The mere definition of what is a "character" is complex and messy for some writing systems. Getting "characters" correctly requires scanning the whole string from the beginning (in both UTF-8 and UTF-16), and a fair amount of computation and lookup tables (if you want to get "grapheme cluster", which is closest to what Unicode defines as a "character").

It's not a simple and cheap operation, so the interface also isn't simple to remind you about the cost, and nudge you towards other solutions. Use .as_bytes() if you don't care about non-ASCII characters. Use iterators to iterate over all code points. Use Unicode libraries to get proper human-recognizable characters.

20 Likes

I understand this position! But currently when using as_bytes().get() or chars().nth() we encounter the same type of problem so I don't know why this is not a good idea to make that simpler even if for specials characters you will not get the correct entire character. If someone wants Unicode, he should use a specific crate, not std.

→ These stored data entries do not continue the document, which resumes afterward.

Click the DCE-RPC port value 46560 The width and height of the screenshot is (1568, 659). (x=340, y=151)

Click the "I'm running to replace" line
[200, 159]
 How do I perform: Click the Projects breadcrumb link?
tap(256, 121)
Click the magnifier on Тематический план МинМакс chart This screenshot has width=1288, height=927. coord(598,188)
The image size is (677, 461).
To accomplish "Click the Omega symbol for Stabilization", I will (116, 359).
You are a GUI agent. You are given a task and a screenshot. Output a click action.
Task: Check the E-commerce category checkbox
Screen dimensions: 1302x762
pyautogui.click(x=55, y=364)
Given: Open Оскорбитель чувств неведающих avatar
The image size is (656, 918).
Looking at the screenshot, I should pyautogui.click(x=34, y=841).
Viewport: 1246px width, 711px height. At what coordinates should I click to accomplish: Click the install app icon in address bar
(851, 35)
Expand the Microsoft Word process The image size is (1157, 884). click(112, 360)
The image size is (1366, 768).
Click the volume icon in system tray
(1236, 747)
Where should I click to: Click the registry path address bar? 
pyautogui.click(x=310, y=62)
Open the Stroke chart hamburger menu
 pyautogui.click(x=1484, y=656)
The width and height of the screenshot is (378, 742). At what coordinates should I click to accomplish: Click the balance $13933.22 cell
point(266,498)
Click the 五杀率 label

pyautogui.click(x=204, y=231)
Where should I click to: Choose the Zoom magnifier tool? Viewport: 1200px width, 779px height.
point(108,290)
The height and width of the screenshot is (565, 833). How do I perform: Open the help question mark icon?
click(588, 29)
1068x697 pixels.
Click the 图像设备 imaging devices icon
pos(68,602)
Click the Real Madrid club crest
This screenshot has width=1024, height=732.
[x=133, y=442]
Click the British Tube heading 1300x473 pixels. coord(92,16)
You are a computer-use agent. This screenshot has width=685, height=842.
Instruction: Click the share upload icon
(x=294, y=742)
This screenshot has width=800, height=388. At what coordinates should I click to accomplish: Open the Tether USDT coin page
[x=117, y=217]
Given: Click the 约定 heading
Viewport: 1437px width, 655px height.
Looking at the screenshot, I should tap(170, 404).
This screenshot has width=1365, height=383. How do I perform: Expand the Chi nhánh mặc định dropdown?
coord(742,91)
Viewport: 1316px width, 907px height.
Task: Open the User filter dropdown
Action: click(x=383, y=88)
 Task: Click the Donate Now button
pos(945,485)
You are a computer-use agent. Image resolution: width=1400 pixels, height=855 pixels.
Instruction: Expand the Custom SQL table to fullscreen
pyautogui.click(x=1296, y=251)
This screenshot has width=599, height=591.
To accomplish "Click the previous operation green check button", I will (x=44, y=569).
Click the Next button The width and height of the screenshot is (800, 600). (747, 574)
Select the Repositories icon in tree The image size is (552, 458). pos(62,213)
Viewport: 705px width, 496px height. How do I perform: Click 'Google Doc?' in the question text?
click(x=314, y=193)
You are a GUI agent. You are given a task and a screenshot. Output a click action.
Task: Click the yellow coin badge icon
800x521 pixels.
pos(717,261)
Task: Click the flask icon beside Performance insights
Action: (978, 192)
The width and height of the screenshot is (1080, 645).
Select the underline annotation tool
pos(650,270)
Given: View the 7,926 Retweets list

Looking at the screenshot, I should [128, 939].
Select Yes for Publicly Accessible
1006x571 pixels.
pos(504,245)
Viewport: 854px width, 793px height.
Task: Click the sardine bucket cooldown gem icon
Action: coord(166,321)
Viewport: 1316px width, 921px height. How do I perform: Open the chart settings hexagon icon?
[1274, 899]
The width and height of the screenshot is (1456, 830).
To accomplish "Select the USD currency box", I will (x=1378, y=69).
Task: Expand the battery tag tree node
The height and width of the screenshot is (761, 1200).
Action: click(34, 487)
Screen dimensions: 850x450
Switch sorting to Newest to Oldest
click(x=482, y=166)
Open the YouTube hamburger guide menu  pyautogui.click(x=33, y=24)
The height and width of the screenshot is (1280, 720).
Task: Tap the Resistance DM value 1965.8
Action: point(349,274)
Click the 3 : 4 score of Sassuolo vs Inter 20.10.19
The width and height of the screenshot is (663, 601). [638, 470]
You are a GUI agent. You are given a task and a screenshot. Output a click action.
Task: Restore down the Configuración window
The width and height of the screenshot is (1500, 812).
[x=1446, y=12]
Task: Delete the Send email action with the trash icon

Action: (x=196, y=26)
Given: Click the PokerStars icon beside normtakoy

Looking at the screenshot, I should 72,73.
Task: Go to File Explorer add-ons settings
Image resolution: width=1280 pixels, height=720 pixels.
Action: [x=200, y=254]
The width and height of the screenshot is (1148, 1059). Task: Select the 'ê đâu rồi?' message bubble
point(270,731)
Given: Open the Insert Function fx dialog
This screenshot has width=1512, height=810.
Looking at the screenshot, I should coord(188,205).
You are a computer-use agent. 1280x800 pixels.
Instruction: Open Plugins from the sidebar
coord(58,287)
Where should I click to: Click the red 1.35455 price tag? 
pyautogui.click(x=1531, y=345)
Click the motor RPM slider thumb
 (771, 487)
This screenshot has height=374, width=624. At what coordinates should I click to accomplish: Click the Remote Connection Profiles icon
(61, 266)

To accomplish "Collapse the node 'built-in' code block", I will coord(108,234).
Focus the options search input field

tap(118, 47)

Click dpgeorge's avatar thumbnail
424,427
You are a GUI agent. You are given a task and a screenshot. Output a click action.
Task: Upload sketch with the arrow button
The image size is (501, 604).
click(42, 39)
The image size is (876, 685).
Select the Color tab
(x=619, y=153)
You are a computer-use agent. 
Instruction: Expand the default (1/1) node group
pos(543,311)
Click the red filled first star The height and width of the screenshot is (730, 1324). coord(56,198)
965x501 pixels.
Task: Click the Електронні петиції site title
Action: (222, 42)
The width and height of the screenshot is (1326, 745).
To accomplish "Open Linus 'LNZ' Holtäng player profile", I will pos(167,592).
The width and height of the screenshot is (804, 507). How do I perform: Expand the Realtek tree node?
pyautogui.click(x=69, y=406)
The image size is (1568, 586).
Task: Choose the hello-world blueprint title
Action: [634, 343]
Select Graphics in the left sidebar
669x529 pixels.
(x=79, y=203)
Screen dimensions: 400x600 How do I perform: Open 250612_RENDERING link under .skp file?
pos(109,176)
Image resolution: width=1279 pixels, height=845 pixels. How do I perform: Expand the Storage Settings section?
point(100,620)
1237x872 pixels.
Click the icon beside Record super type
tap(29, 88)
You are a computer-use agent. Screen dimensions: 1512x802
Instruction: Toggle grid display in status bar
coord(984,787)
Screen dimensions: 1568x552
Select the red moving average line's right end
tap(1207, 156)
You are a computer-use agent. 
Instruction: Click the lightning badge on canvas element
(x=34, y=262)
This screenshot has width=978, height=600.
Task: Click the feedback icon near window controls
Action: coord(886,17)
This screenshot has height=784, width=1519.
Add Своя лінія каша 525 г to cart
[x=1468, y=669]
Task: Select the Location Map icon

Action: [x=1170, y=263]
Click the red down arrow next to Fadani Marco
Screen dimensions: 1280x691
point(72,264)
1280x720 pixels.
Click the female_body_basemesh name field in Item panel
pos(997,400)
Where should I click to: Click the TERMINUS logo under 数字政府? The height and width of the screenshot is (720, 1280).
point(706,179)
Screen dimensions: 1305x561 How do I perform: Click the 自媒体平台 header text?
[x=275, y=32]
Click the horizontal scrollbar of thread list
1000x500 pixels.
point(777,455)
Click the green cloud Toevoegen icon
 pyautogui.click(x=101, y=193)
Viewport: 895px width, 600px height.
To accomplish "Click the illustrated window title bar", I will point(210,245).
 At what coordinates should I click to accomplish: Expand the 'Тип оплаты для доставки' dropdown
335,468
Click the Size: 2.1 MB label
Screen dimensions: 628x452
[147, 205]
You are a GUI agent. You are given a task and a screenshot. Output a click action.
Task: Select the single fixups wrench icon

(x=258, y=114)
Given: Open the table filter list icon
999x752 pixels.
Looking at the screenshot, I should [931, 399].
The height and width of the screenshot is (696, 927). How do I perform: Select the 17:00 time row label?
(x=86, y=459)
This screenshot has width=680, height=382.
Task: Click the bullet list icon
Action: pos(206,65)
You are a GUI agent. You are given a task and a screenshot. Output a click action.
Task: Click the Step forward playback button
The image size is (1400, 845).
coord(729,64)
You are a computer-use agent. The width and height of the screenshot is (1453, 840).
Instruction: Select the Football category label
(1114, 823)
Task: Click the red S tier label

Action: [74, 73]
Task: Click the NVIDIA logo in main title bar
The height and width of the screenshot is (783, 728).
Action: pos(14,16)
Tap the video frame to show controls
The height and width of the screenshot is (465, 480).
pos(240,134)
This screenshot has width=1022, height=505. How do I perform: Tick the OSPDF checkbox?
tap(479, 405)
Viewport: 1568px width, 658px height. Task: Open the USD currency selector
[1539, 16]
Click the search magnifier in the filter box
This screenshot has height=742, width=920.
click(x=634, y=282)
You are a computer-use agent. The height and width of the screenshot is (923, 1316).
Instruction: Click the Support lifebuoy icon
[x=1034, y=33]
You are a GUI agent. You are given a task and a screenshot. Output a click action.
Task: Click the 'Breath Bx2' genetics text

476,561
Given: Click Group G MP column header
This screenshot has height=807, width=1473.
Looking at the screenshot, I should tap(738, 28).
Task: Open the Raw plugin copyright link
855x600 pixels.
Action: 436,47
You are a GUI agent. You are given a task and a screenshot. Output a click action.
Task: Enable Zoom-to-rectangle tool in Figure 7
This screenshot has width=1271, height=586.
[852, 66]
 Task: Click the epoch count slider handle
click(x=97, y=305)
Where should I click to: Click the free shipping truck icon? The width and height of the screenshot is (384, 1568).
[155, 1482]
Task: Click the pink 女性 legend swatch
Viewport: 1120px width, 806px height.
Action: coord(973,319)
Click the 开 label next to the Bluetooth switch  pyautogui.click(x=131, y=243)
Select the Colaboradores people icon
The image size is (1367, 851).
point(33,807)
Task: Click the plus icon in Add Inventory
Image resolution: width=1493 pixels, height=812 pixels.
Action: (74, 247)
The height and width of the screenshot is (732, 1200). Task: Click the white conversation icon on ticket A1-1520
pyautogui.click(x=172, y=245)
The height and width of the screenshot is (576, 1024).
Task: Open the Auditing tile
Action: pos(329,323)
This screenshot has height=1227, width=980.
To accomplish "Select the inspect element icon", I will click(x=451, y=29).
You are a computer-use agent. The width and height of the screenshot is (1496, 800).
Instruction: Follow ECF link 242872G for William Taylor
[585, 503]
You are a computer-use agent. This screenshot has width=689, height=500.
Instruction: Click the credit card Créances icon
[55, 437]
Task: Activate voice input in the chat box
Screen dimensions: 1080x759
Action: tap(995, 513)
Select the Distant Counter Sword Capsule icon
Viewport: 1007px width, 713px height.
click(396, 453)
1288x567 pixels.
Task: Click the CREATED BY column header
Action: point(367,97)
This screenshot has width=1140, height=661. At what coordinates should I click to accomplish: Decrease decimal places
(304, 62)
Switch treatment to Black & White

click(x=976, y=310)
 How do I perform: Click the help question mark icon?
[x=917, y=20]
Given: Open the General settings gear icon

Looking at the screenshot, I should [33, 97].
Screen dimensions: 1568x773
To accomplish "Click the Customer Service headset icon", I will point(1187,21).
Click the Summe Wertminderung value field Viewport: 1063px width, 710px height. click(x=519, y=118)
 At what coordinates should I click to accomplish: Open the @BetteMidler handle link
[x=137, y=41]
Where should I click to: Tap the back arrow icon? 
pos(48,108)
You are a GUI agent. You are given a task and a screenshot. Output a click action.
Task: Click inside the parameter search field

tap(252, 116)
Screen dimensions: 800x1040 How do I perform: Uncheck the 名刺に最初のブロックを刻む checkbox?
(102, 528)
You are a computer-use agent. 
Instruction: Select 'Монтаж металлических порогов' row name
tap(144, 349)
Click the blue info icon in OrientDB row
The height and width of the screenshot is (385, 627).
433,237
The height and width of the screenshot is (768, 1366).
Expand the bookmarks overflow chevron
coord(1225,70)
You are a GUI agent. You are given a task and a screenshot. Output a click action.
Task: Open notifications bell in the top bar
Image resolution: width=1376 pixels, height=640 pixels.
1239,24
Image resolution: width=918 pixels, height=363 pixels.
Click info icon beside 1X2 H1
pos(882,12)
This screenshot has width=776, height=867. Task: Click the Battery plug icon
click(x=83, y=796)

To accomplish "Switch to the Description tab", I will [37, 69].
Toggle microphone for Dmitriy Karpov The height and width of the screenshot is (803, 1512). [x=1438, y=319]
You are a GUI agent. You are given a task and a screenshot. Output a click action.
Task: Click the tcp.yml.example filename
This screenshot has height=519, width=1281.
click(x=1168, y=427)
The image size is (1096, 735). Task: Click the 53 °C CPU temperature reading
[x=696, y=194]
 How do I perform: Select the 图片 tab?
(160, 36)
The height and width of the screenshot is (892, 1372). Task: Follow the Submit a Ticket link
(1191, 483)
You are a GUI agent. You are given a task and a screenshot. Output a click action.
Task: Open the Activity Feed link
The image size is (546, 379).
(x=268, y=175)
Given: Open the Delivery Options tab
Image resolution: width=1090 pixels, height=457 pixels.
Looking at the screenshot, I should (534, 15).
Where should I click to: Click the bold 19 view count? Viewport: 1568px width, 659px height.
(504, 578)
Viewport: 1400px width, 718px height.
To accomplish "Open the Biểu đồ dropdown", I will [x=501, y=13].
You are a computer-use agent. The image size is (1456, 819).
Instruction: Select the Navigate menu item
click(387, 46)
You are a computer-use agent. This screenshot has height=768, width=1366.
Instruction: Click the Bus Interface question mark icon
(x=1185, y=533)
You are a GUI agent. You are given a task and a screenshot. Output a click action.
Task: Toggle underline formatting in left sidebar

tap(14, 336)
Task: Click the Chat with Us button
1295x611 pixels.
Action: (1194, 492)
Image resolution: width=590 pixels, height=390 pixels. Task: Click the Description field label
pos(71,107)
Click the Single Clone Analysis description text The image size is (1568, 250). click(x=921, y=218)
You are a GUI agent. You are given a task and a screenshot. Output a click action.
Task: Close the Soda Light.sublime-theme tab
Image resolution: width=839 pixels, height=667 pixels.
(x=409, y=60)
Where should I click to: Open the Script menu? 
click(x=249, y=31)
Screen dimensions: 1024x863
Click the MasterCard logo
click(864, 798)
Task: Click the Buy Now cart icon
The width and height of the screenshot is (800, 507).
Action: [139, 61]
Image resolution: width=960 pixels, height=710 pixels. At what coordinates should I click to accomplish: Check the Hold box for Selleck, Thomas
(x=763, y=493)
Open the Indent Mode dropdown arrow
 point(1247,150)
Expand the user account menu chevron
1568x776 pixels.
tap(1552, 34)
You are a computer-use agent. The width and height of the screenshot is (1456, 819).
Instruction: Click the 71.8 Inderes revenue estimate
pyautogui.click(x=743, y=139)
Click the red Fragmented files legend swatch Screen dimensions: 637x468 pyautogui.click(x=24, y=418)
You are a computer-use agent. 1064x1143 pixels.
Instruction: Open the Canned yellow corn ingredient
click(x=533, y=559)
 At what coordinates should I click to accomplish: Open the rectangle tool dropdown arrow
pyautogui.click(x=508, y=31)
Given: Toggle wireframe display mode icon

If string[2] is equivalent to string.chars().nth(2), then string[2] would use char offsets while string[2..3] would use byte offsets. Putting aside everything else, that seems like a showstopping inconsistency to me.

We disagree. I don't see std reversing course on this.

The bottom line is that string.chars().nth(i) is a very uncommon operation. If you find yourself using it frequently, it's plausible that you're doing something incorrect. It's a good thing that std makes this operation verbose. There are very few scenarios in which string.chars().nth(i) is what you really want. So on that basis alone, it doesn't make sense to promote it to a convenient syntax.

24 Likes

It's not possible to write an Index<usize> impl for Rust's built-in string types that has type Output = char. The index method would have to return &char, but there is nowhere to store the char this reference points to.

12 Likes

I was going to say this counter-reasoning might be a good suggestion for inclusion in the docs, but it's already there. The docs could perhaps give more detail as to the reasoning, or call out .nth explicitly, but they are presently to the point and give enough keywords that an interested party can probably search out more details if they want to.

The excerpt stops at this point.